Setting up their tank

Think cool, dim, and roomy. These guys are midwater cruisers that retreat to shade during the day. You want a tank that lets them hang in the water column without bumping into rockwork, plus a few tall overhangs and caves for confidence.

  • Volume: 180+ gallons for a single or pair; bigger if you plan a small group
  • Temperature: 60s F to low 70s F (about 16-22 C). A chiller makes life much easier.
  • Lighting: low and diffuse. Start very dim. Avoid sudden flashes.
  • Flow: strong, broad flow (gyre-style) so they can hover. Aim for oxygenation, not sandstorms.
  • Aquascape: open midwater lanes with a couple of tall ledges/overhangs for daytime shelter.
  • Lid: tight-fitting. They startle and can launch.

Acclimate them to light slowly. First week or two, keep ambient room light and a dim blue channel. A small red flashlight lets you check on them without spooking.

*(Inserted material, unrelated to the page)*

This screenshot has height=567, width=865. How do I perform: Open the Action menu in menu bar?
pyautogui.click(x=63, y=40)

Heat is rough on deepwater fish. If your tank sits above 23 C for long stretches, expect rapid breathing and refusals to feed. Plan for a chiller before you buy the fish.

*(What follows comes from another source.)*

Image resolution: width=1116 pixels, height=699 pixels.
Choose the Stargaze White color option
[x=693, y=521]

Filtration needs to be stout. You will feed a lot, so run an oversized skimmer, solid mechanical filtration, and consider UV. Keep dissolved oxygen high with surface agitation or an airstone in the sump.

What to feed them

They are zooplanktivores and small-prey pickers. New arrivals are often fussy, so start with movement and scent, then work them onto frozen and finally dry foods.

  • First-week starters: live mysis, live ghost shrimp (saltwater acclimated), pods from a refugium, enriched adult brine to spark interest.
  • Frozen staples: PE mysis, small krill, finely chopped prawn, squid ribbons, fish slivers (avoid an all-smelt/diet due to thiaminase).
  • Training foods: soaked mini pellets or soft granules mixed into a mysis slurry once they are eating well.
  • Vitamins/HUFA: rotate Selcon/Focus-style enrichments a few times a week to keep weight and color.

Feed small portions 3-5 times a day at first. I aim a feeding tube into the gyre so food drifts past their nose. Once they associate the current with food, they settle in fast.

How they behave and who they get along with

They cruise midwater, especially at dusk, and hang under ledges during bright hours. In groups they form a loose school, but they will squabble if cramped or hungry. Keep line-of-sight breaks and keep them well fed.

  • Good company: soldierfish and squirrelfish, deepwater anthias, larger cardinalfish, peaceful groupers/basslets that ignore tankmates, big tangs that are not bullies.
  • Use caution: larger wrasses and assertive angels that patrol constantly can stress them.
  • Avoid: triggers, large predatory groupers, nippy damsels, and anything small enough to fit in their mouth (tiny gobies, neon cleaners, ornamental shrimp).

They will eat small fish and shrimp if given the chance. Reef safe with caution is generous here.

Breeding tips

I have not seen any confirmed home-aquarium spawns of Verilus pacificus. Like many midwater fishes, they are broadcast spawners with tiny pelagic larvae that need planktonic food and specialized rearing gear. If you see courtship at dusk (chasing in open water, quick dashes upward), enjoy the show, but do not expect eggs or fry to make it in a display.

Common problems to watch for

  • Barotrauma carryover: fish listing, belly-up resting, or an overinflated look. Some recover with time and gentle conditions; severe cases seldom do well.
  • Feeding strikes: bright lights, too-warm water, or pushy tankmates can shut them down. Dim the tank, drop a degree or two, and offer live foods to restart appetite.
  • Jumping: startled launches at lights-on or room movement. Keep a lid and bring lights up slowly.
  • Bacterial issues after shipping: cloudy eyes or frayed fins. A low-light quarantine with strong aeration and clean water helps a lot.
  • Heat stress: rapid breathing and hanging in high flow. Check the chiller, increase aeration, and back off feeding until they settle.

If a new fish cannot stay upright after resting, or floats uncontrollably at the surface, odds are poor. Do not try DIY venting unless you are trained. It often does more harm than good.

Quarantine in a dim, quiet tank with high oxygen. I keep copper and other meds in reserve rather than dosing preemptively on deepwater species. Observe first, treat specifically, and keep feeding frequent and gentle.